The abolition of the program came about nine months after the country adopted the QR code-based electronic entry log in June last year. The log, which recorded personal information such as the visitor’s name, phone number and vaccination status, was intended to break the chains of transmission through rapid identification.

From November, shops using alternate methods such as handwritten paper documents and call-in logs had been asked to unify them to the QR code verification system.

Small business owners feel relieved by the termination of the scanning process, which caused them hassles, particularly during busy hours. The QR log system also placed responsibility for any violations on the owners.

In addition, the short-lived scheme leaves behind a mountain of smartphones and tablet PCs which have now lost their purpose.

Some tablet PCs were placed on sale at secondhand online stores.

“I had to get two tablets abruptly to comply with the virus prevention measure. I sold them on a secondhand online market because they are no longer needed,” said an owner of a Japanese restaurant in Songpa-gu, Seoul.

A pizza restaurant owner surnamed Kim, 47, said she gave a new function to her tablet PC by playing a promotional video on a cashier counter desk.

“I think it’s better to keep it than to sell it at a loss. Plus, I don’t want to be bothered to buy a new one if the government changes its policy again,” she said.

Kim Taik-whan, 40, who runs a small pub in Seoul’s Gwanghwamun, Jongno-gu, said he hoped that the government would keep the QR code technology in place for other purposes, as people have gotten accustomed to the screen procedure.

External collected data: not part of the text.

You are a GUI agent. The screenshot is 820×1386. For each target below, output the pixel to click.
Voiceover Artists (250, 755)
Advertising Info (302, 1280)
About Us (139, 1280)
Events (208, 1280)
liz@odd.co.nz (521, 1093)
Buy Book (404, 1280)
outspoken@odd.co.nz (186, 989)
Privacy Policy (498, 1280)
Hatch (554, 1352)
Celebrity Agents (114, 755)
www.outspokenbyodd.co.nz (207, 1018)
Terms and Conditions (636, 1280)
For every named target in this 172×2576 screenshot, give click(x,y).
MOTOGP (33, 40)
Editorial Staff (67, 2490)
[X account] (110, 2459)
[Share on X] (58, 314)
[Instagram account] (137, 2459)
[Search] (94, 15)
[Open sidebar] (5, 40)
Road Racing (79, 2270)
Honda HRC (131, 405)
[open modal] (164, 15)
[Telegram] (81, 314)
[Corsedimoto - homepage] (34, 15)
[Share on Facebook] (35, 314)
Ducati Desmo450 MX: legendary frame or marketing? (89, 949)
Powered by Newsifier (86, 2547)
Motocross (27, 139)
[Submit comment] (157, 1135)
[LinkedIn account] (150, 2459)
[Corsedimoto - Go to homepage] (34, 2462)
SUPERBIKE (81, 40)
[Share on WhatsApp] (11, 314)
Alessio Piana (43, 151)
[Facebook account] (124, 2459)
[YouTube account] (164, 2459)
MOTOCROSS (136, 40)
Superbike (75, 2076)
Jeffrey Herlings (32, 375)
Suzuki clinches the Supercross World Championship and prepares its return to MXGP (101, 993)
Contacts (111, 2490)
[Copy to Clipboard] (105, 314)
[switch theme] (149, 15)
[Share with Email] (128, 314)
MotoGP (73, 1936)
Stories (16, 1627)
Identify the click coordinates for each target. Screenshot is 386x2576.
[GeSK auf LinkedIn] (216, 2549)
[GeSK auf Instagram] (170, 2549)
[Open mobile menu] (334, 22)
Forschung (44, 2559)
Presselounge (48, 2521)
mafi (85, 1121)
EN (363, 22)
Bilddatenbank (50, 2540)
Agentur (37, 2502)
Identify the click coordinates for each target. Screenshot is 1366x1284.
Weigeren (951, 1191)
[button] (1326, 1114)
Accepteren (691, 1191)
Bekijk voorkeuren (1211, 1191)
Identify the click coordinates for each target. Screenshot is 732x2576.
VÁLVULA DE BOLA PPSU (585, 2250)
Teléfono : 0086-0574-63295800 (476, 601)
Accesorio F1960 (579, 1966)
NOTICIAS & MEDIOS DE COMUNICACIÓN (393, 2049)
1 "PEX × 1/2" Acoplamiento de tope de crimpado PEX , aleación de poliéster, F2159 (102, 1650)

“I hope we can keep the QR code system so that pubs and bars don’t have to check ID cards to detect minors,” he said.

Starbucks coffee shops are storing digital gadgets provided by the headquarters when the QR code-based program was implemented, according to an employee. Many owners of small cafes and restaurants interviewed by The Korea Herald are also storing their old smartphones and tablets that they had used for the QR code verification system.

In January, the Ministry of SMEs and Startups provided a subsidy for quarantine products to alleviate the burden on small businesses owners due to the vaccine pass.

Up to 100,000 won ($82.24) was given per shop to purchase quarantine items such as QR code verification terminals, hand sanitizers and masks.